According to textbook economics, technical analysis should not work. Markets are supposed to be driven by the cold logic of supply and demand. If a hurricane is heading for the Texas refineries, the price of oil will go up because people fear a shortage. In a recession, the price of oil drops, because fewer people will be driving.
Technical analysis has been compared to astrology and to reading the entrails of a goat. Traders say they've heard the naysaying, but they're sticking with their system. They say they don't know why it works, but it does.
"There is something to these numbers," says trader Anthony Grisanti, the president of GRZ Energy. "When a market gets to a number three or four times and reacts off that number, then it's a big number. So yeah, I don't think there is any analyst or anybody in the industry that would say just disregard the numbers."

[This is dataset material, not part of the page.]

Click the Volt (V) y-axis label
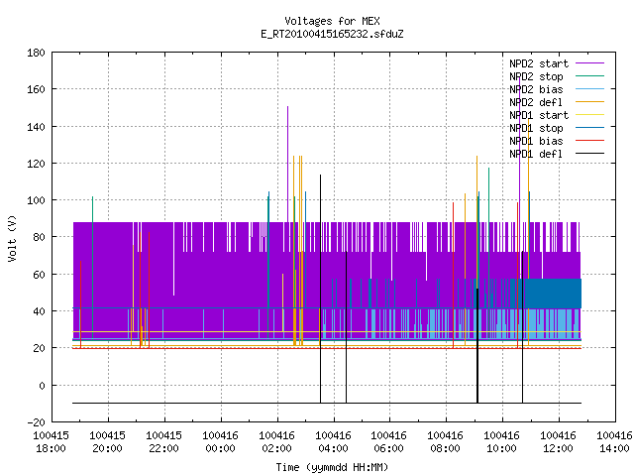This screenshot has height=476, width=634. click(13, 239)
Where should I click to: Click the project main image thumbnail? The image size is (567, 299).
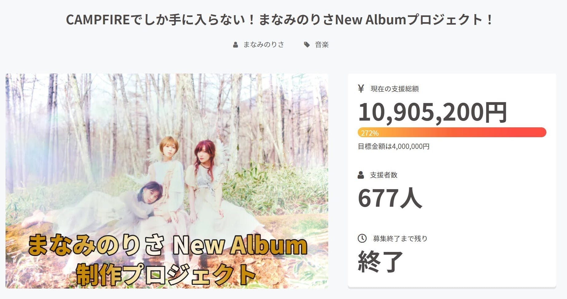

Faith like that got Carol Osler interested in learning more. She's a professor of finance at Brandeis University. "To economists who are used to thinking in market forces and grand theories, the notion that a sequence of lumps and bumps is going to predict a price is completely ridiculous," she says. "They think it's just like voodoo, and I mean, I came at it with that impression initially."
In the late 1990s, Osler and a colleague studied the currency markets — where people trade the dollar, yen, the mark. She says technical trading was popular among currency traders all over the world.
Osler was intrigued with one configuration — a series of three bumps. "I decided to start with the 'head and shoulders' pattern, which seemed the most voodoo-ish," she says. Traders take it for an omen that prices will drop.
Osler and her colleague analyzed data going back to the 1970s. Much to her embarrassment, she discovered that the pattern was indeed right about where the market was pointing — or at least that it was right often enough for traders to make money using it.
Profits to traders mindful of the "head and shoulders" effect would have averaged 10 percent to 20 percent a year, better than returns from the stock market. Osler says she still has no idea why this stuff works.
"When I first started looking into this, I read eight different technical analysis textbooks," she says. "I was fascinated to look at the way the people who wrote them tried to justify this stuff. They used metaphors — one of them was armies. You know, they're slogging up the hill! And then the people at the top fight them back down. Another was trains. It's just metaphors!"
The Human Effect
One theory about technical trading is that these patterns exist because people will them to be there. If people think the market will drop after a "head and shoulders" series of bumps, then those people will sell now to avoid lower prices later. Their selling causes the market to drop.
"Over time, these kinds of patterns ended up becoming almost self-fulfilling prophesies," says Andrew Lo, a professor of finance at MIT and author of A Non-Random Walk Down Wall Street. He says he sees human psychology very much at work in the history of market of prices. "I view that as a very rich fossil record of the different kinds of individuals that have engaged in these kinds of market dynamics."
Here's another metaphor: If you think of the market like a river, then the overall flow may be governed by supply and demand. But some of the little eddies might be governed by merely by weird human behavior.
In recent days, as the price of oil plunged over a waterfall, I called trader Randall Rothenberg back, to see how technical analysis had served him. He said he'd made money.